Last year Bamboo Distribution followed closely the WEEE fee proposals. Particularly given that this was the first time the scheme had been administered by an external organisation (whilst reputable accountancy firm Mazers handled overall supervision.)

After careful deliberation the JTA (the Joint Trade Association), the umbrella organisation for the ERP, Recolight and Repic were selected by the Department for Business, Innovation and Skills (BIS) for their proposal in how to regulate the WEEE Scheme. They pushed for producer compliance schemes (PCSs) to be charged a compliance fee for failure to reach recycling targets.

This was meant as a fairer way of administrating the system. A precisely calculated formula detailed the amount PCSs, who failed to reach their target could pay rather than having bigger PCSs sell off excess WEEE at a profit. The amount was calculated on a sliding scale; the further a PCS from its target; the more it was charged. This was calculated using the average cost of transport and treatment for each stream.  JTA estimate they helped to save £18 million for the UK WEE system.

However, the methodology that subscribes how the compliance fee is collected is reviewed annually, and once again this year various stakeholders forwarding their proposals. The JTA submitted along with Valpak and ‘seven scheme’ group including Advantage Waste Brokers, Dataserv Group, DHL WEEE Compliance, Veolia WEEE Compliance, Wastepack/Electrolink WeeeCare and WE3 Compliance.

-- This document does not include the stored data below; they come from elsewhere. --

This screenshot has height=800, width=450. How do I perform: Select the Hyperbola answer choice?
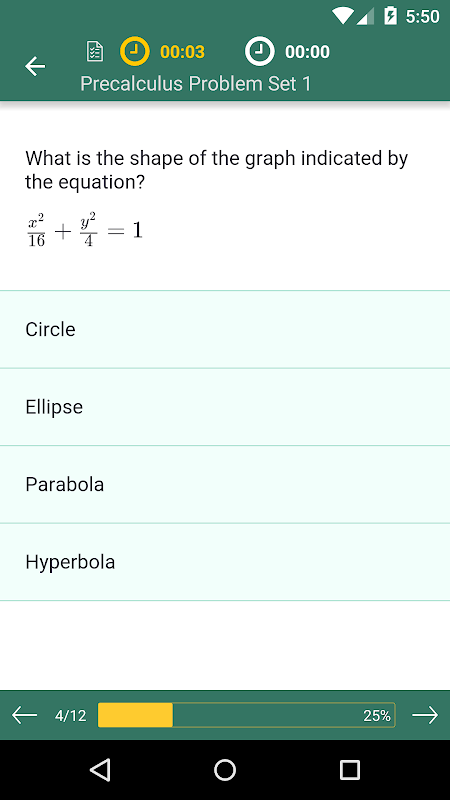point(225,562)
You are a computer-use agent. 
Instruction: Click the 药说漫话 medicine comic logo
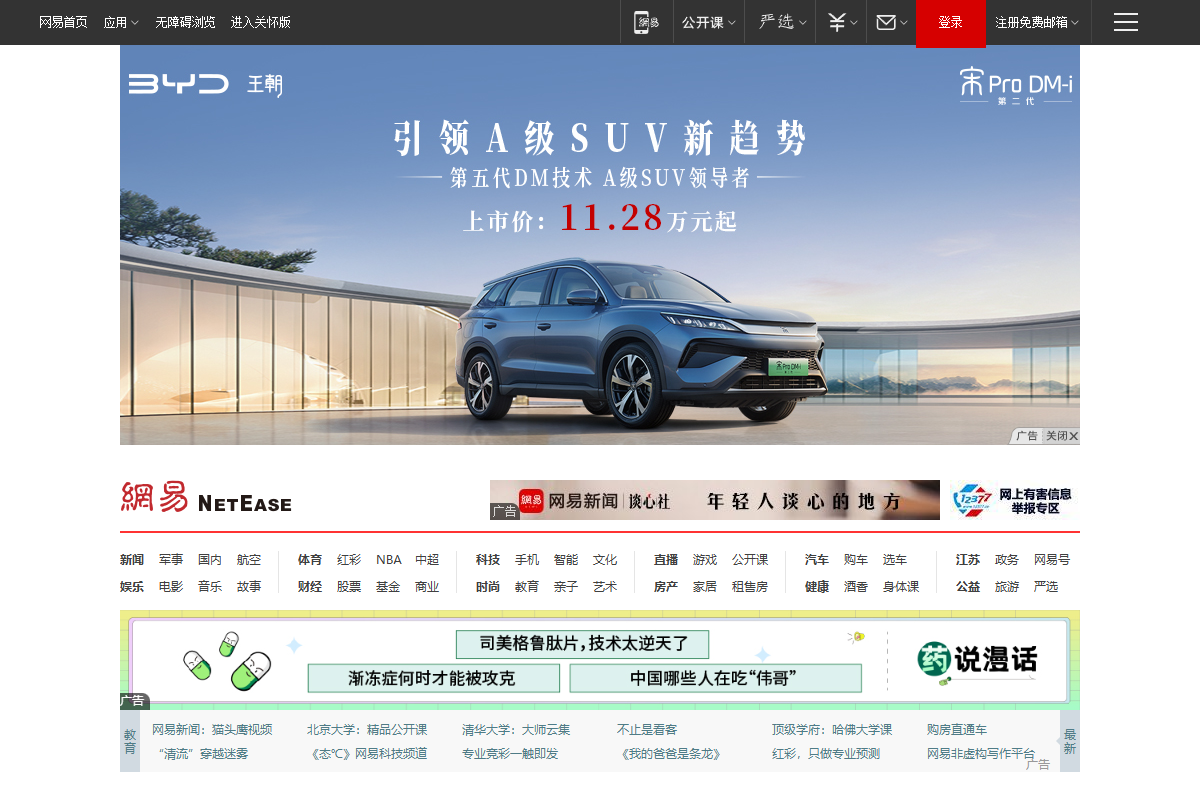977,660
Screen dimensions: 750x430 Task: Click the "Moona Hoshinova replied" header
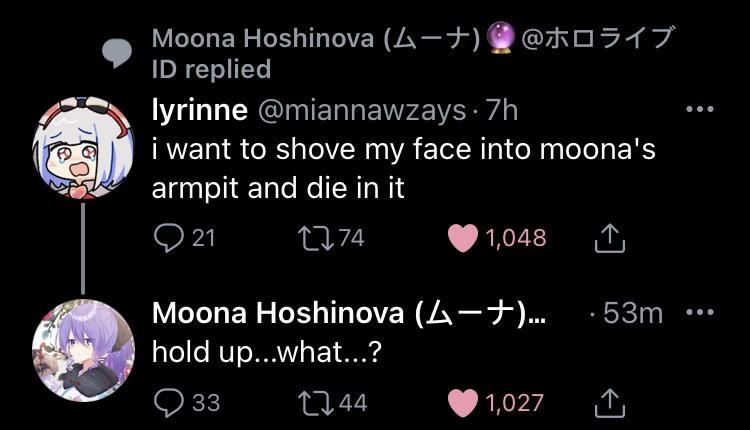(x=410, y=53)
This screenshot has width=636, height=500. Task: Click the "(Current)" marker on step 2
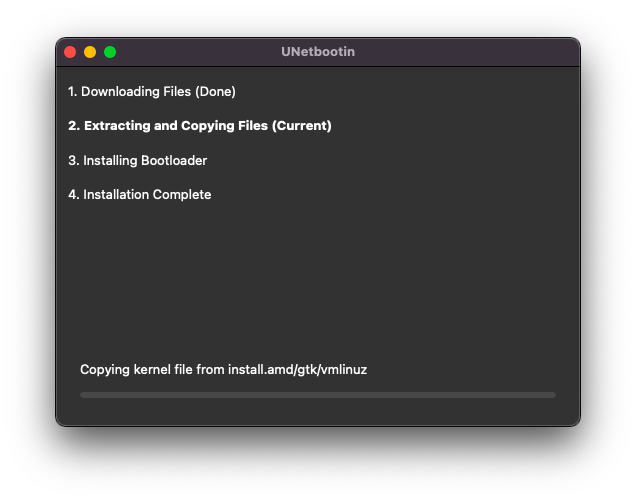[x=301, y=126]
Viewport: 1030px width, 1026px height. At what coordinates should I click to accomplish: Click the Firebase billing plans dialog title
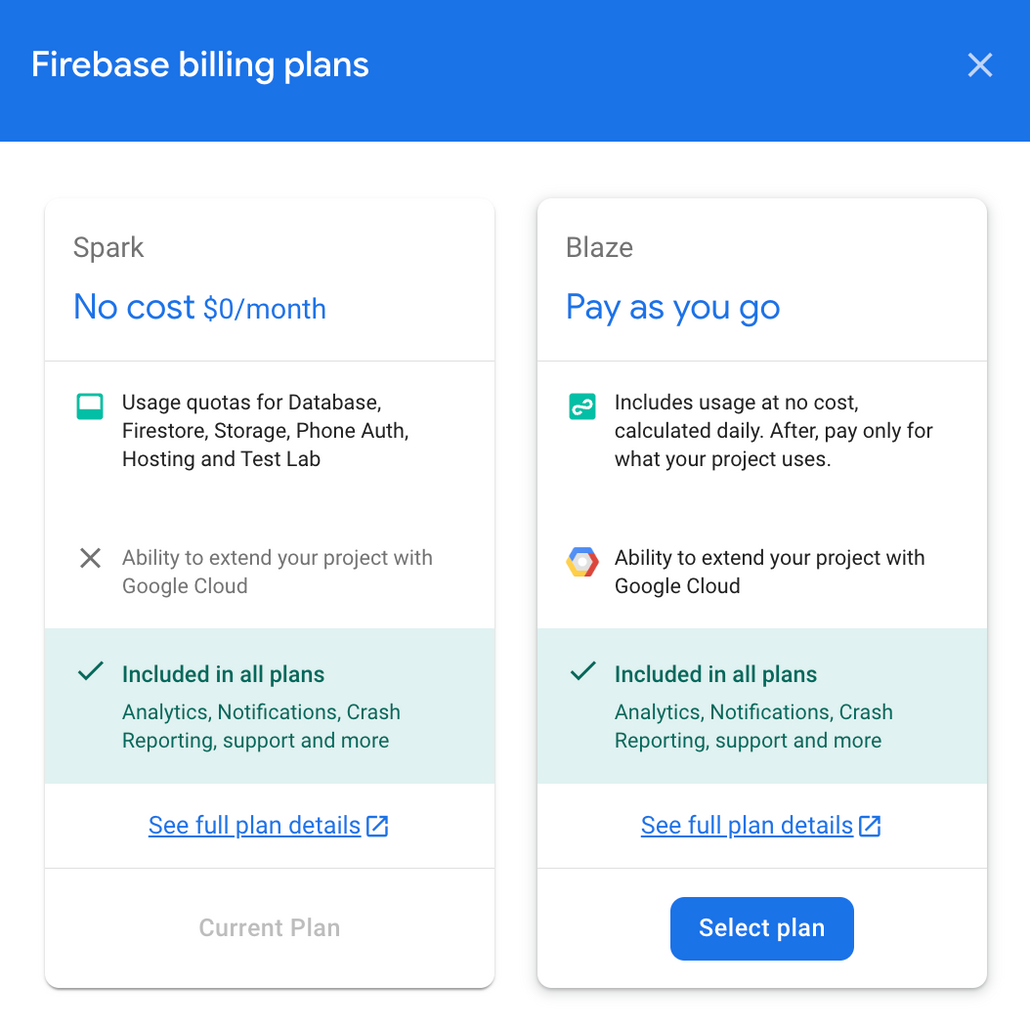pos(200,64)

JTA’s proposal was similar to its suggestions of 2014 with a few amendments. The aim being to penalise those PCSs over reliant on paying the compliance fee instead of focusing on reaching their targets. It suggests that any PCSs using the compliance fee scheme for more than 10% of their objective would be forced to help support the administrative costs of the 2015 compliance fee. This should hopefully push them towards finding a workable way of recycling rather than simply paying towards the scheme.  

Meanwhile, the proposals of both Valpack and the ‘seven scheme’ hope to introduce a base fee for those PCSs overly reliant on the compliance fee. Valpack suggests a one off payment of £2,000 for using the scheme with the following costs increasing proportionately to the shortfall of each individual PCS. Similarly the ‘seven scheme’ proposal pushes towards introducing a 10% base cost that would be independent of the shortfall. The ‘Seven Scheme’ are somewhat critical of the 2014 JTA scheme stating it was a, “manipulation by those PCS intending to use the fee as an alternative means of compliance.”

BIS has now started consultations, and until the 15th November will be hoping to hear from producers, waste management companies, PCSs, as well as local authorities over which fee proposal should be taken forward from February 2016. BIS hopes to receive opinions raging from whether the Secretary of State should approve a compliance fee for 2016 as well as if the proposals meet their evaluation criteria. Comments that will be of immense interest to Bamboo Distribution moving forward into 2016 and seeing the altered attitudes of different organisations and if, and how, changing trends have affected opinions on salvage management.

Bamboo distribution will be monitoring the situation closely in the coming months. Certainly, it will be interesting to see the direction of the debate. Particularly if more pressure is put on PCSs to recycle more and rely less on the compliance fee and the ramifications this could have on current supply.